Gpc-B1 gene from Triticum turgidum ssp. dicoccoides. Stripe rust resistance gene Yr36

Detection of the Gpc-B1 gene from Triticum turgidum ssp. dicoccoides

This section provides experimental details for Xuhw89, a recently developed high-throughput PCR marker that does not require digestion with restriction enzymes. Additional markers, useful for non-polymorphic backgrounds or to reduce linkage drag can be found following this link.

Xuhw89

This PCR marker is located very close (0.1-cM) of the Gpc-B1 gene, and can de used in high-throughput systems (8). It reveals a 4-bp deletion linked to the Gpc-B1 gene from Triticum turgidum ssp. dicoccoides, and is absent in most common and durum wheat lines. None of the 117 varieties included in a screening with Xuhw89 showed the 4-bp deletion (8).

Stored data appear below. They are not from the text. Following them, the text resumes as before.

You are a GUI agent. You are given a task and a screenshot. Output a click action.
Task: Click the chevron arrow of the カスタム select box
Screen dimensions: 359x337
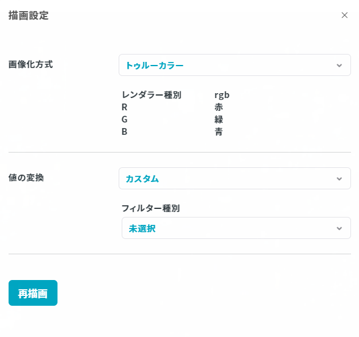[x=339, y=179]

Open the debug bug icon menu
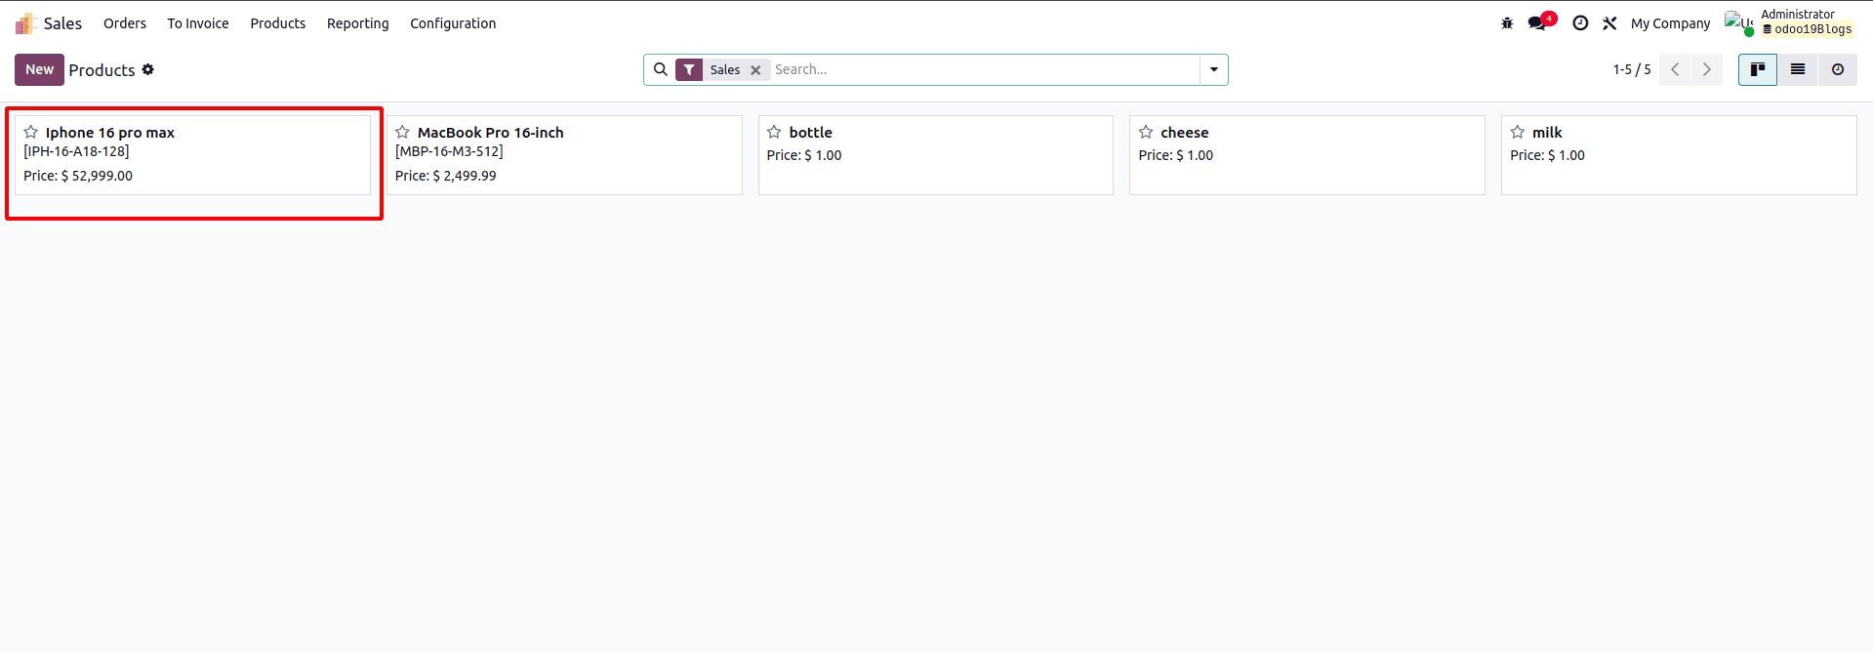[x=1507, y=23]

Primers to detect the 4-bp deletion:

   UHW89-BF  5'- TCT CCA AGA GGG GAG AGA CA -3'
   UHW89-R   5'- TTC CTC TAC CCA TGA ATC TAG CA -3'

Final concentrations of the products used in the PCR reaction:

• dNTP: 200 µM each
• primers: 0.2 µM each
• 1X Taq buffer (Mg²⁺ free)
• MgCl₂ 1.5 mM
• Taq polymerase: 2.5 U
• DNA input: 50-100 ng/reaction

Final volume: 25 µl

PCR and restriction conditions:

1. Denaturing step: 5 min at 94°C
2. 37 cycles of: [94°C 30s, 59°C 30s, 72°C 45s]
3. Extension step: 5 min at 72°C

Expected products:

Amplification products were separated on a 6% polyacrylamide gel.

Marker Xuhw89. The red arrowhead shows the band amplified in non Gcp-B1 germplasm (126-bp) . The blue arrowhead shows the position of the fragment containing the 4-bp deletion linked to the Gpc-B1 gene from Triticum turgidum ssp. dicoccoides.

Conditions presented here should be consider only as a starting point of the PCR optimization for individual laboratories.